##### DATA TO USE #####

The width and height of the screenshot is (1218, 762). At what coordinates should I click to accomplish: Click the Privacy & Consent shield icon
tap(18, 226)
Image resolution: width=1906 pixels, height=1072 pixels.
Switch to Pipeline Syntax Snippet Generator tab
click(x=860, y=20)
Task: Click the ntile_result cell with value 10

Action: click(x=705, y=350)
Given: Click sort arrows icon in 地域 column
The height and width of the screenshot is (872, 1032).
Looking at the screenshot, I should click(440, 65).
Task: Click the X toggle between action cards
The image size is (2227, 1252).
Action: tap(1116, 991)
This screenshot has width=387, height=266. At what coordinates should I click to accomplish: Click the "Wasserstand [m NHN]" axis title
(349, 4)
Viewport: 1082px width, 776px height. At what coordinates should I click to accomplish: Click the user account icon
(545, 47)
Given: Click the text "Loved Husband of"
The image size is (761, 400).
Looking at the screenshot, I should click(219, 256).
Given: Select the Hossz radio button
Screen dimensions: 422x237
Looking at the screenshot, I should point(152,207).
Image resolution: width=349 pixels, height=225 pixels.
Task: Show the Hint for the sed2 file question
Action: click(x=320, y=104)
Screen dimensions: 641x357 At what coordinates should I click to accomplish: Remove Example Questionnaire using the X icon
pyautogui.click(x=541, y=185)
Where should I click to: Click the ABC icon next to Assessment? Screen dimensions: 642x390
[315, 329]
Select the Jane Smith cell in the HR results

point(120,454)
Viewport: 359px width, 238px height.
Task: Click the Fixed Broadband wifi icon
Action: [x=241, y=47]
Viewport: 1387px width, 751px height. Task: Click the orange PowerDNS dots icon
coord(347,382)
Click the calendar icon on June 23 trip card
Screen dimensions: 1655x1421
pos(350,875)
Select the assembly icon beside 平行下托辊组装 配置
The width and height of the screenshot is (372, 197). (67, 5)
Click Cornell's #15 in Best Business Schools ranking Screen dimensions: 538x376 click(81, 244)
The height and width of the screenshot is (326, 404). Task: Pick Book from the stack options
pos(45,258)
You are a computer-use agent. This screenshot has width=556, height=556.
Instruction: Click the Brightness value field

#####

- **SHORT EXERCISE**
Put everything from the line containing "You are a computer-use" down to the end of the rows into a JSON list of strings, one string per line. Leave out blank lines.

- **FULL RESPONSE**
[
  "You are a computer-use agent. This screenshot has width=556, height=556.",
  "Instruction: Click the Brightness value field"
]